She knows that even if she has no use for the yarn remnants, wallpaper samples, button collections or irrigation pipe unearthed during closet cleanings, someone will need them for an art project. So she's turned her office full of odds and ends into one of hundreds of reuse centers around the country.

"It's common sense to get something for free," said Mansell, the art consultant for the Boise School District. "Part of it is budget, and part of it is it's just the right thing to do."

Some reuse centers operate as businesses that sell discards for a few dollars, but most are nonprofits that get by with grants, government support or income from sales. All are based on the idea that for almost every item, however humble, there is a need.

It's an idea that's catching on, in part because the environmental movement emphasizes reuse and recycling, and in part because of budget concerns.

"Dance companies love it when we get in fabric for their costumes, teachers get really excited when we get copy paper in," said Susan Springer Anderson, the education administrator at Materials for the Arts, a city-run reuse center in New York City.

● **REQUESTS**:
1: In the reuse centers text, what position does Mansell hold?
2: Echo the reuse centers text word for word, everything from "Some reuse centers" down to "New York City.".

● **MATERIAL PROVIDED**:
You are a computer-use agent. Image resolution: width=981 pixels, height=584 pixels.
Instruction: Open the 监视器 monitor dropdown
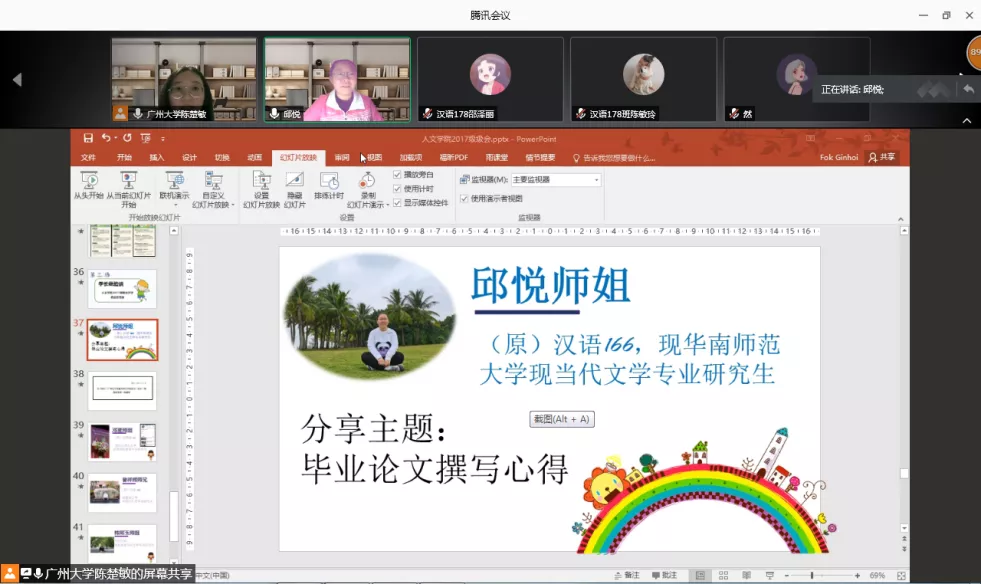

● **SOLVED TASKS**:
1: Mansell is the art consultant for the Boise School District.

2:
Some reuse centers operate as businesses that sell discards for a few dollars, but most are nonprofits that get by with grants, government support or income from sales. All are based on the idea that for almost every item, however humble, there is a need.

It's an idea that's catching on, in part because the environmental movement emphasizes reuse and recycling, and in part because of budget concerns.

"Dance companies love it when we get in fabric for their costumes, teachers get really excited when we get copy paper in," said Susan Springer Anderson, the education administrator at Materials for the Arts, a city-run reuse center in New York City.